OpenAI has released Privacy Filter, an open-weight model for detecting and redacting personally identifiable information (PII) in text. It’s 1.5 billion parameters (50 million active), licensed under Apache 2.0, and it runs on device. Your data never leaves your machine.
🔍 THE BOTTOM LINE: The company that built its empire on processing your data just gave away a tool that stops you from sending it. That’s either genuine progress or the most strategic open-source release of the year.
🔎 What It Does
Privacy Filter is a bidirectional token classifier. It reads your text, identifies every piece of personally identifiable information, and masks it before the data goes anywhere.
What it detects:
- Names, addresses, phone numbers
- Email addresses and usernames
- Social security and ID numbers
- Credit card and bank details
- Medical records and health data
- IP addresses and device identifiers
- Date of birth, age, and biometric data
The full taxonomy covers V4 and V7 PII categories — the international standards used by GDPR and privacy regulators worldwide.
Technical specs:
- 1.5B parameters (50M active via sparse architecture)

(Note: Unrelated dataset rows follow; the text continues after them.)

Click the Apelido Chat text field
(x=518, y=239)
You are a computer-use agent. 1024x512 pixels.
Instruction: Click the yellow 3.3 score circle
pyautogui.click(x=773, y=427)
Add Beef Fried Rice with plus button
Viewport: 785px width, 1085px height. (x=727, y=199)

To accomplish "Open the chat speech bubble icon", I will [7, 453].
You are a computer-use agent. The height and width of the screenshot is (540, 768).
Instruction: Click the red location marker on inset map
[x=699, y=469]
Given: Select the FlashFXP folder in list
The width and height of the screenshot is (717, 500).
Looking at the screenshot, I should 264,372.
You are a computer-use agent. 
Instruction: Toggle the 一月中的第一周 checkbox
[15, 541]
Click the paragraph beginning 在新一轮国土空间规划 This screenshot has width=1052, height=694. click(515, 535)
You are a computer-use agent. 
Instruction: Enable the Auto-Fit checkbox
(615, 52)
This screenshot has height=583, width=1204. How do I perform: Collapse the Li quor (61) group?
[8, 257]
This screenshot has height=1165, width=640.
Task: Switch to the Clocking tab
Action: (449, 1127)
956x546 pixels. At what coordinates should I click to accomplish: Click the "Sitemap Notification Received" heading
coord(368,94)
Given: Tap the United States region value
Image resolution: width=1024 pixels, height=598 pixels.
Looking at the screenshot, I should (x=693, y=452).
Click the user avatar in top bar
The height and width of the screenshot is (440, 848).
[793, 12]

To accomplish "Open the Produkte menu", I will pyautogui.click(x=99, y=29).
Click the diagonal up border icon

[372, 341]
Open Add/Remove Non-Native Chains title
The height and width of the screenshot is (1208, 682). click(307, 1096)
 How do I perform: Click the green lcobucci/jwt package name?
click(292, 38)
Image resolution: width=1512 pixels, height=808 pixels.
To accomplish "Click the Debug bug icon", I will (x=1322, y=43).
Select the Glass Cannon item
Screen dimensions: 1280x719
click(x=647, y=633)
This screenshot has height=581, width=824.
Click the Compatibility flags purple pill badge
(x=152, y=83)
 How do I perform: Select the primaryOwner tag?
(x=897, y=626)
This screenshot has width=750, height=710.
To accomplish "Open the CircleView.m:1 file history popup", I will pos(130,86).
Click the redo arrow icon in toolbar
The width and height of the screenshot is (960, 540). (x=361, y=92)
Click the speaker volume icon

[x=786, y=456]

- 128,000-token context window
- Bidirectional token classification
- Runs locally — no API call needed
- Apache 2.0 license — free for commercial use
🛡️ Why This Matters
Every day, millions of people paste things into ChatGPT they shouldn’t. Tax returns. Medical records. Client emails. Legal documents. Most of that data gets processed in the cloud, stored in logs, and potentially used for training.
Privacy Filter sits between you and the cloud. It sanitises the data first. Then you send the sanitised version.
For organisations, this solves a real compliance problem:
- GDPR — You can demonstrate data minimisation before processing
- NZ Privacy Act 2020 — You’re not sending personal information to third parties without cause
- HIPAA — Health data can be stripped before any AI touchpoint
- Industry-specific regulations — Financial, legal, and government data can be pre-screened
🔧 How to Use It
The model is available on Hugging Face as openai/privacy-filter:
from transformers import AutoModelForTokenClassification, AutoTokenizer
model = AutoModelForTokenClassification.from_pretrained("openai/privacy-filter")
tokenizer = AutoTokenizer.from_pretrained("openai/privacy-filter")
It integrates into any data pipeline:
- Pre-processing for AI tools — Sanitise prompts before sending to any LLM
- Data pipeline cleaning — Strip PII from training datasets
- Compliance workflows — Automated PII detection for regulatory audits
- ChatGPT safety layer — Use locally before any cloud API call
🇳🇿 NZ Relevance
New Zealand’s Privacy Act 2020 Principle 1 requires that personal information is collected only for a lawful purpose. Principle 5 requires that you tell people what you’re collecting and why.
If your organisation uses ChatGPT, Claude, or any cloud AI tool, you may be sending personal information offshore without adequate disclosure. Privacy Filter gives you a local sanitisation layer — the AI never sees the raw data, only the masked version.
For NZ businesses handling customer data, this is a practical compliance tool, not just a nice-to-have.
⚠️ The Irony
The company that processes more personal data through AI than almost anyone else just released a tool to help you keep your data private from AI companies. Including them.
OpenAI’s own blog frames this as supporting “safe and responsible AI deployment.” That’s true. It’s also true that releasing a free PII scrubber makes it harder for regulators to argue that AI companies can’t handle privacy — because now there’s an open-source solution anyone can deploy.
Whether this is genuine progress or strategic positioning, the tool works. Use it.